EXERCISE REQUIREMENTS:
After finding the line with "Click compare icon" in the data below, set down exactly each line through the one with "Given: Click the help", inclusive, and stop there.

TASK INPUTS:
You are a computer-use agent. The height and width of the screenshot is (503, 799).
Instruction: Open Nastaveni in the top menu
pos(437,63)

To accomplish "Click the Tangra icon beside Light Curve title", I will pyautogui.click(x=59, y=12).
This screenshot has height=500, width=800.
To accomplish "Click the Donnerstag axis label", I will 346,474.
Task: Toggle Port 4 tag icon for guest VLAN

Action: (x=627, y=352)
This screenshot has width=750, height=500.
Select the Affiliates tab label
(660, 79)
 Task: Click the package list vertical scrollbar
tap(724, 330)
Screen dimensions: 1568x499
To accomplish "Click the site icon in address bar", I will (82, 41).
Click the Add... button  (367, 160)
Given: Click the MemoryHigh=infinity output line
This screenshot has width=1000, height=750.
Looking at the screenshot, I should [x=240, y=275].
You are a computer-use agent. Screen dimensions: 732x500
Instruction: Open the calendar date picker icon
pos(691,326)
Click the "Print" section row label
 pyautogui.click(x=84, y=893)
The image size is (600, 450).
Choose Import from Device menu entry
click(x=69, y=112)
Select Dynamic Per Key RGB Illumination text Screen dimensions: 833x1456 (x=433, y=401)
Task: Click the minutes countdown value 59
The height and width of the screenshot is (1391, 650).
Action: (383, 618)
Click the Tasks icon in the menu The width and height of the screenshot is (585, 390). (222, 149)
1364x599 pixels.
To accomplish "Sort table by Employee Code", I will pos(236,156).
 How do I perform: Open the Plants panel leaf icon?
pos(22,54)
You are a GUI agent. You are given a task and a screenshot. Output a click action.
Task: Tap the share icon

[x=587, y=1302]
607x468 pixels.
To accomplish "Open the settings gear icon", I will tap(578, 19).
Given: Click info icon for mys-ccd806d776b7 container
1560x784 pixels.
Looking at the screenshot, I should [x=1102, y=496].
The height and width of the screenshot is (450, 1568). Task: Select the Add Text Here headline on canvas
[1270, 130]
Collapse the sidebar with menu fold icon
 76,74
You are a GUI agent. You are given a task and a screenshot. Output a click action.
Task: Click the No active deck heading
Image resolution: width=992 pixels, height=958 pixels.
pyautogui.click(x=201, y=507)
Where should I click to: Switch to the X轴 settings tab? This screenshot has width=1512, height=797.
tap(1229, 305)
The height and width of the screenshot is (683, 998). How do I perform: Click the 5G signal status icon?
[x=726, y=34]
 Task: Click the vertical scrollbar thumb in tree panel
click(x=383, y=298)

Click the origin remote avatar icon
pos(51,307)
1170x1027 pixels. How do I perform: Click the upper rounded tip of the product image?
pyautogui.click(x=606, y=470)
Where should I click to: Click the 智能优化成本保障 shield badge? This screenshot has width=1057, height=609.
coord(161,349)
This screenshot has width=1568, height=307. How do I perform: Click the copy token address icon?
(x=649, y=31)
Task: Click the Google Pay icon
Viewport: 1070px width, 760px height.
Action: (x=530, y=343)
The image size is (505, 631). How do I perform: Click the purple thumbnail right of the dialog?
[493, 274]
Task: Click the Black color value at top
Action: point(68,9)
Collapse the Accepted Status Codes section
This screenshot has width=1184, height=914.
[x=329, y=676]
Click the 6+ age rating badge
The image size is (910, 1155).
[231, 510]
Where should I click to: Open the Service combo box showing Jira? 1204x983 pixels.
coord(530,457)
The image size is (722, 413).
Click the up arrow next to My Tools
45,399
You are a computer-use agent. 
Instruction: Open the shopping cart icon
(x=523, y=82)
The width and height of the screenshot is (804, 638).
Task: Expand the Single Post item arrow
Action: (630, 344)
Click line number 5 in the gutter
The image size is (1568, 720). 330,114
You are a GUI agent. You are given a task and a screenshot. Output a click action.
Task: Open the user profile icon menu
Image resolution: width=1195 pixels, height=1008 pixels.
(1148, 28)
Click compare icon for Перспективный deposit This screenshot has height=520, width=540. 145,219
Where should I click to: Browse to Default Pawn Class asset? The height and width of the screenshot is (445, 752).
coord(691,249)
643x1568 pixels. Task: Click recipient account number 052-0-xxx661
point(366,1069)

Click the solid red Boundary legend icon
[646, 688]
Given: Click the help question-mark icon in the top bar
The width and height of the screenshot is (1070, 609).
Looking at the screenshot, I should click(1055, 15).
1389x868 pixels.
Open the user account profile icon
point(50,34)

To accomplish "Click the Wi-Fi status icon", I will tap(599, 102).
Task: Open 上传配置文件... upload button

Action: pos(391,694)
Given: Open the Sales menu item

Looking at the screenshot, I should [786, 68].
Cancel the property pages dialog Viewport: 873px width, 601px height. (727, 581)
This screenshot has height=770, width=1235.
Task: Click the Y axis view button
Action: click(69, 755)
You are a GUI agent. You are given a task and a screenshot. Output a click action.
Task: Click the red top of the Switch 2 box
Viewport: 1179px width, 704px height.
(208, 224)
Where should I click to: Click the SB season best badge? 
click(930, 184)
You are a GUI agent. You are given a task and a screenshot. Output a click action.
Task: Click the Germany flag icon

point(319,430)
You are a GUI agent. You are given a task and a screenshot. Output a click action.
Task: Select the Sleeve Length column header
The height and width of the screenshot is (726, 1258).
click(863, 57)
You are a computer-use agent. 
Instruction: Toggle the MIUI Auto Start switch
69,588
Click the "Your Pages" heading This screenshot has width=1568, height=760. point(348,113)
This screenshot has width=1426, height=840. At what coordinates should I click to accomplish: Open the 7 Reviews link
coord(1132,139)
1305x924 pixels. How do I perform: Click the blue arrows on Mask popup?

SOLUTION TO THE PROBLEM:
Click compare icon for Перспективный deposit This screenshot has height=520, width=540. 145,219
Where should I click to: Browse to Default Pawn Class asset? The height and width of the screenshot is (445, 752).
coord(691,249)
643x1568 pixels. Task: Click recipient account number 052-0-xxx661
point(366,1069)

Click the solid red Boundary legend icon
[646, 688]
Given: Click the help question-mark icon in the top bar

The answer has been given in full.